The Church of the Transfiguration is a parish of the Diocese of the Holy Cross in the Anglican Catholic Church. The Anglican Catholic Church (ACC) is a branch of the One, Holy, Catholic, and Apostlic Church instituted by Jesus Christ. As an Anglican body, the ACC continues the Anglican tradition and upholds and professes the catholic (universal) orthodox Christian faith as received in the Holy Scriptures of the Old and New Testaments, the ancient Creeds of the church, the Seven Ecumenical Councils, the consensus of the Church Fathers, and the tradition of the undivided church of the first millennium.
The ACC is a ‘continuing Anglican’ body meaning that we separated from the Episcopal Church and the Anglican Communion when those groups in large measure abandoned the historic faith and morals of the ancient and universal Christian church. We have maintained the ancient order of Bishops, Priests, and Deacons with genuine apostolic succession and continue to live and practice the fullness of the Christian faith in its English expression as developed in the American tradition. The Affirmation of St. Louis contains the principles of the continuing Anglican Church in more detail.
“We profess the holy Catholic and Apostolic Faith professed by the whole Church before the disunion of East and West; more particularly, as professed by the Church of England.”
— Bishop Thomas Ken (d. 1711)
Anglican Life

Lex Orandi, Lex Credendi — This ancient Latin phrase meaning “the rule of prayer is the rule of belief” describes well the intended life of Anglicanism. Simply put, how and what we pray both reveals and shapes our beliefs.
With this ancient principle in mind, our Anglican ethos is formed around the Book of Common Prayer, a timeless collection of prayers and liturgies that teach us to pray and unite us in our prayer to God. Prayer is the center of Anglican life and, as such, it serves as the foundation for all ministry, mission, service, and worship.
At the root of our focus on prayer is the “Daily Office,” more commonly known as the two-fold pattern of Morning Prayer and Evening Prayer. This daily rhythm of the services of Morning and Evening Prayer helps us to center the parish and our own lives firmly on Christ. The Daily Offices are beautiful services of scripture reading, canticles of praise, and prayer offered to God.
Public services of Morning and Evening Prayer are offered weekdays at 7:30 AM and 5:00 PM.*
*Please check our calendar for up-to-date times as times may be adjusted during various seasons.
Anglican Worship

The principal service of worship for our church is the celebration of the Holy Eucharist—also known as Holy Communion.
The words of the service, our Liturgy, come to us from the ancient Christian sources compiled through the English tradition of the Book of Common Prayer.
The use of liturgy—the familiar cadence of prayer, the reading of Scripture, along with the smells of incense, the sight of iconography, the sound of music, and the movements of our bodies as we make the sign of the cross and bend our knees in prayer—all serve to direct us to an ever deepening understanding of God.

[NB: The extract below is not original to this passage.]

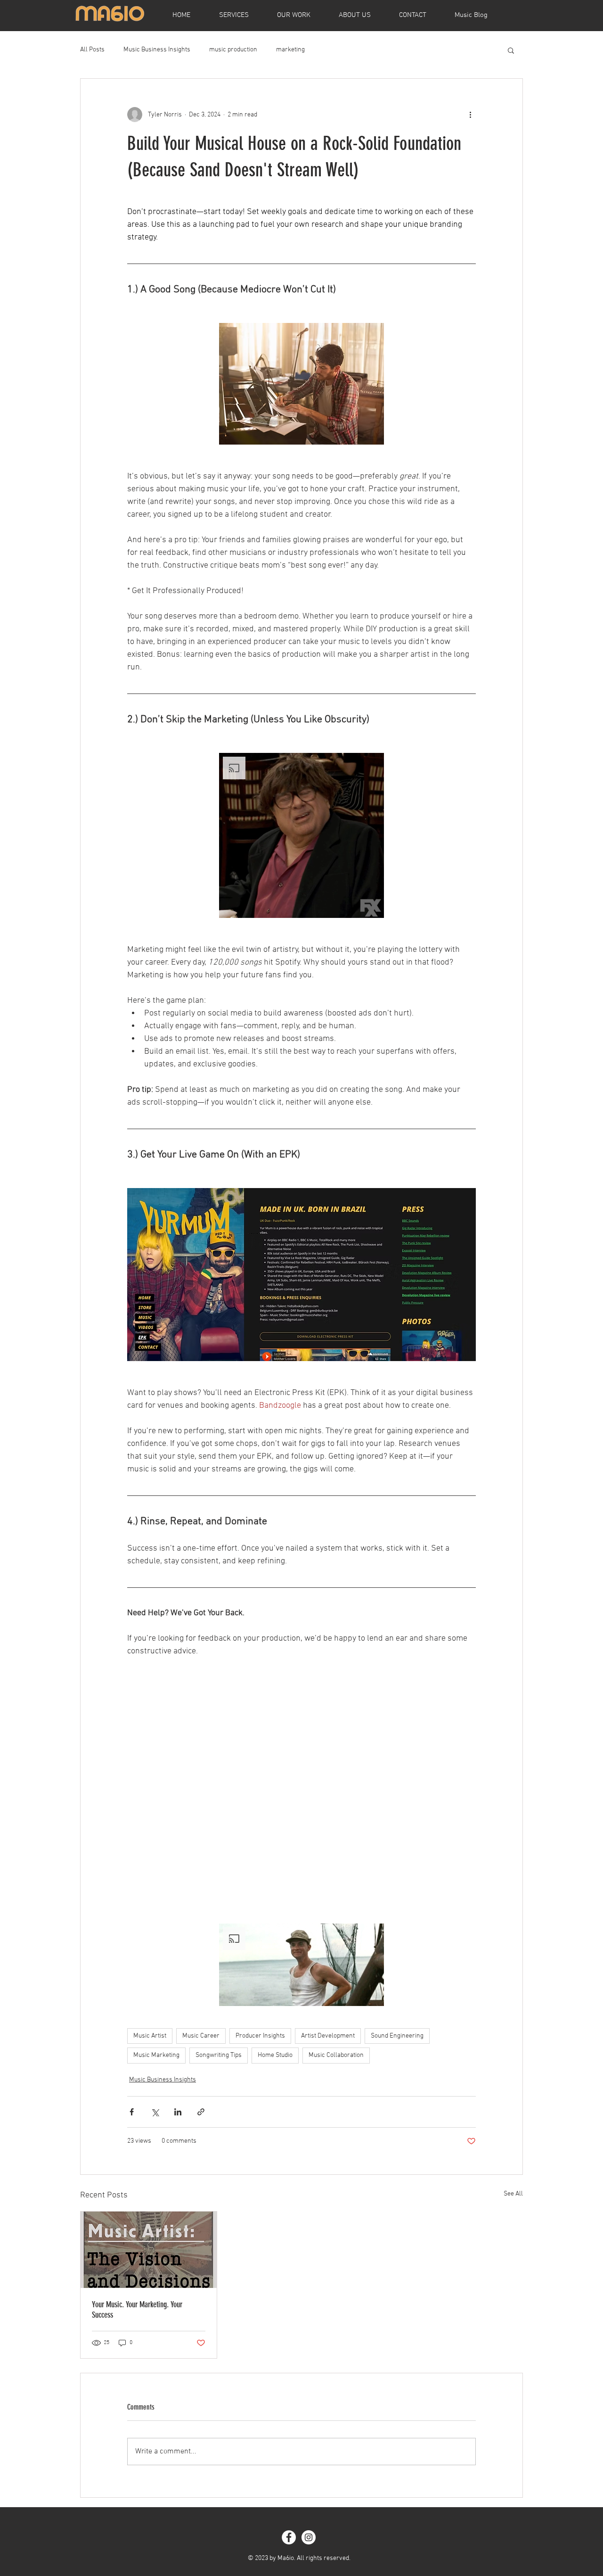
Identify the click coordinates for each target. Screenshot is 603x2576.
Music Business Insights (156, 50)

The ancient way of Christianity is to pray, worship, and meditate on the Scriptures in such a way that we offer our whole lives (‘our souls and bodies,’ as our liturgy says) to God as a living sacrifice. To do this we engage all of our senses in worship, not for novelty’s sake, but because we believe that all of who we are must be shaped and transformed into the image of Jesus Christ and be united with him.
As a sacramental church, we believe that we are chiefly and mystically united with Christ and his sacrifice on the Cross through the Eucharist. In the Eucharist, we are enabled by the grace of God to partake of the body and blood of Christ so that, as we pray, ‘he may dwell in us and we in him.’
Our regular service of Holy Communion is celebrated each Sunday at 9:30 AM. Other services are celebrated as announced and as displayed on our parish calendar.